Haddad, candidato del Partido de los Trabajadores (PT) que responde al ex presidente Luiz Inácio Lula da Silva, deberá salir a buscar el voto de millones de personas desencantadas con el sistema, en medio de la crisis económica y los escándalos de corrupción que golpean a la clase política.

Un dato relevante es la cantidad de votantes que anularon el voto o votaron en blanco: 8 por ciento del total. Si bien el candidato que salió tercero en las elecciones con el 11%, Ciro Gomes, se mostró dispuesto a apoyar a Haddad en el ballotage, la balanza se inclina en favor de Bolsonaro.

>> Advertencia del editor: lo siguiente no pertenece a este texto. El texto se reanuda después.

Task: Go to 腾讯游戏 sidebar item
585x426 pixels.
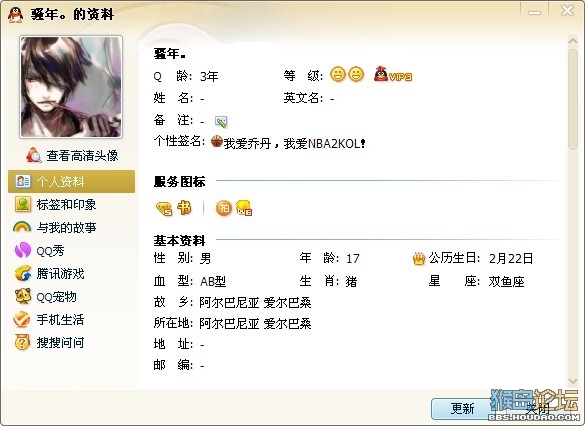Action: point(50,273)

Con cierta analogía a lo ocurrido con Donald Trump en Estados Unidos, Bolsonaro lejos de ser un candidato tradicional de la derecha brasileña se presenta como un candidato antisistema. Ex militar y con promesas en campaña de reformas neoliberales, el dirigente se mostró reiteradas veces a favor de la dictadura, del gatillo fácil, en contra de la homosexualidad y de la igualdad entre el hombre y la mujer.

El mapa de votantes dividió a Brasil en dos. Bolsonaro ganó en los estados al centro, oeste y sur del país, las regiones históricamente con mayor concentración de la riqueza y de perfil más conservador. En cambio, Haddad logró la victoria en los estados al norte y noroeste de Brasil, las zonas con menos recursos y que se identifican con fuerzas de centro izquierda.